But if Monsignor Holston died next, because he had known—or guessed—too much, how quickly the investigating officers would jump to the conclusion that the connection between the two victims must be their calling— and not shared knowledge. A priest killer—mad, beyond the pale. Kill a third priest, and there would be no shadow of a doubt. Even if the third had been selected at random. Misdirection—the sign of a clever mind.
Hamish said, “But I canna’ think that’s verra’ likely, if there’s already someone about to be charged.”
“I agree. But it might explain why Monsignor Holston is so afraid.”
Surveying the windows again, Rutledge went on. “If it was nearly dark, with no lamps burning, Father James might have drawn the drapes before lighting one. And if the damage was done after the murder, there would have been nothing to alarm the priest as he walked in here. The desk drawer would have been out of his line of sight.

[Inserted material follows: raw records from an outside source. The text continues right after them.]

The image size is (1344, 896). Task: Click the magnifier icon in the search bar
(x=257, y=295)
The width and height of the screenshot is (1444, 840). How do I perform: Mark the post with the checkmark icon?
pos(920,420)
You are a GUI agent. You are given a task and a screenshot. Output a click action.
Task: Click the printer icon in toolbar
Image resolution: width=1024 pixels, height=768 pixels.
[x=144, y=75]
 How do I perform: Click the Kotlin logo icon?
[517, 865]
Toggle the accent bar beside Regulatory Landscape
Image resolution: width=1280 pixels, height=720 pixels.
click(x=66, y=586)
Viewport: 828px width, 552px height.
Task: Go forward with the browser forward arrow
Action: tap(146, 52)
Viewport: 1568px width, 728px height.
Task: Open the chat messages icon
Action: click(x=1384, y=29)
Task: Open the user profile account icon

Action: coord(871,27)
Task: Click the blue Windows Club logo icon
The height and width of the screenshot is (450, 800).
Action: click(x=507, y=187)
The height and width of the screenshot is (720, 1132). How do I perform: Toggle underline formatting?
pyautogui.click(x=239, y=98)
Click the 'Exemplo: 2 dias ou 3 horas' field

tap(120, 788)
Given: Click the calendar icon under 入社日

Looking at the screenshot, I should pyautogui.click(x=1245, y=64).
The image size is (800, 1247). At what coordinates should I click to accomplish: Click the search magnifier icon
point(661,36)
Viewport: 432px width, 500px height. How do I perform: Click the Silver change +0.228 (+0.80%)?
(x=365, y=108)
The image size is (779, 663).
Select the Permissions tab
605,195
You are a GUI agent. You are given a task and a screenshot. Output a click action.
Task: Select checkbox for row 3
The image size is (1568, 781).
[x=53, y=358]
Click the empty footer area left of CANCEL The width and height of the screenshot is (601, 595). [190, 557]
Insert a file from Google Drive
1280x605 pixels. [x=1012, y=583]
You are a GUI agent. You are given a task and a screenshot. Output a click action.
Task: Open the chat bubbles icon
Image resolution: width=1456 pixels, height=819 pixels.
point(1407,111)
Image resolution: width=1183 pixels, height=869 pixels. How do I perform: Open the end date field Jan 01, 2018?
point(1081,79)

Which would mean that the killer was surprised . . . not the priest.”
“There’s another way it could ha’ happened. If the killer was waiting for the priest.”
“Which puts an entirely different complexion on it, doesn’t it?” Rutledge replied thoughtfully.
Monsignor Holston was right about one thing. There was something odd about this murder scene. It told conflicting stories about the sequence of events. Were the drapes open—or closed? Was the lamp on the desk burning? Where had the killer been standing? And when had the room been torn apart? Had the priest seen his killer? Or had he been struck down before he was aware that he was in danger? Had the murderer come here for the money in the desk—or for something else altogether?
A sieve through which a defense lawyer could walk at will . . .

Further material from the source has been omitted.